____ Supplied material
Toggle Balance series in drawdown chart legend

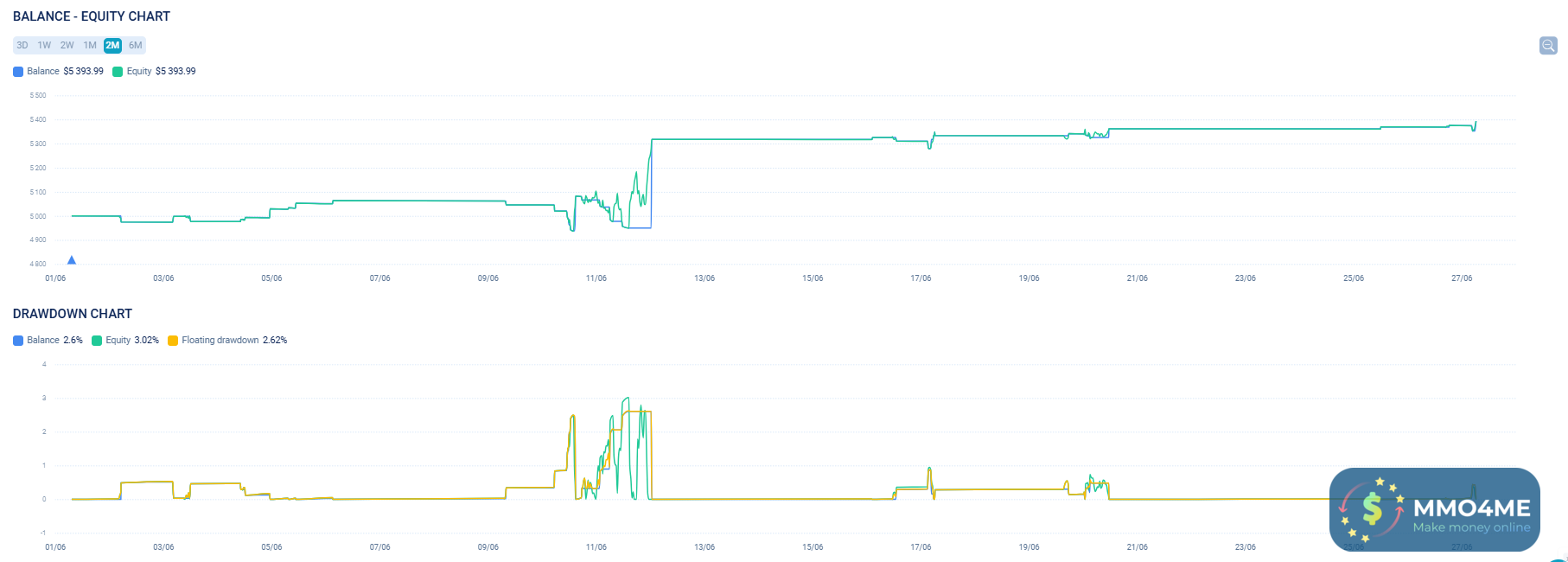pyautogui.click(x=18, y=341)
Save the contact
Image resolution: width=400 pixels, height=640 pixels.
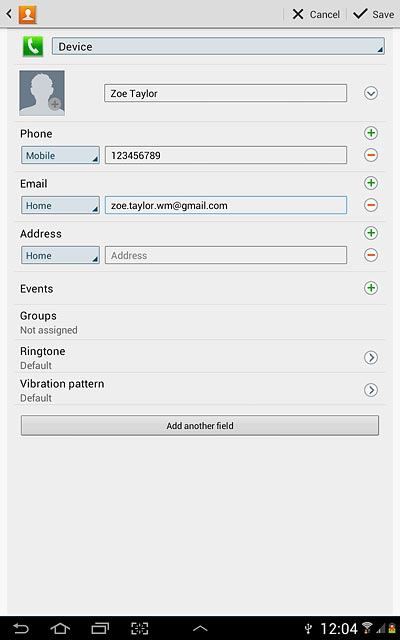tap(373, 14)
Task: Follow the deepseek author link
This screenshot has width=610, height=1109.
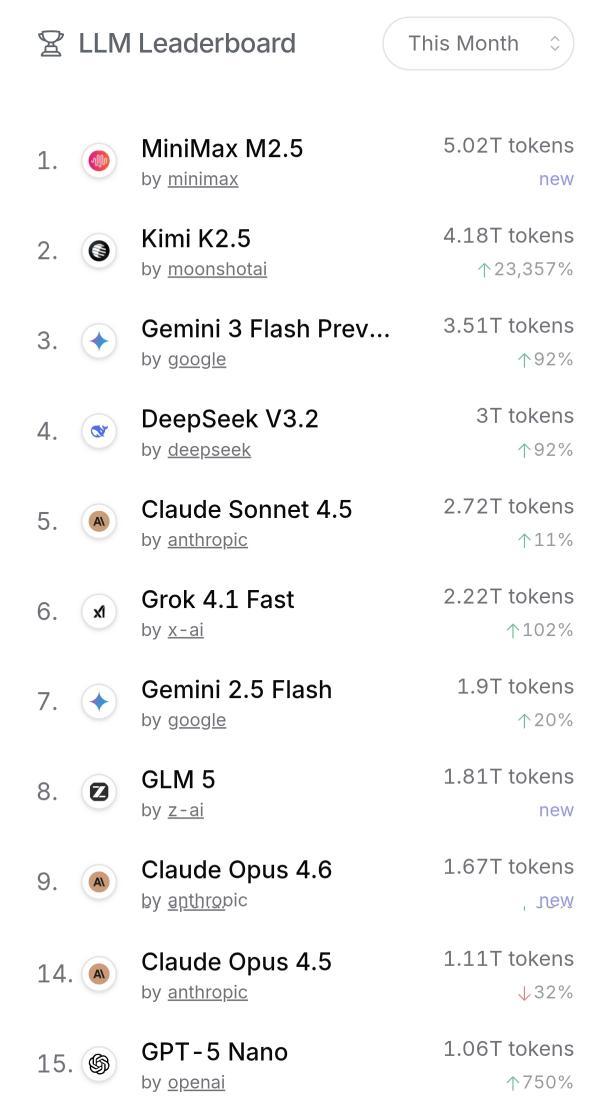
________
__What to work on__. Copy exactly and only this span: the line with "Task: Follow the deepseek author link" through the final line of the entries, both ends included, with the pictures left out.

__Result of this exercise__.
Task: Follow the deepseek author link
This screenshot has width=610, height=1109.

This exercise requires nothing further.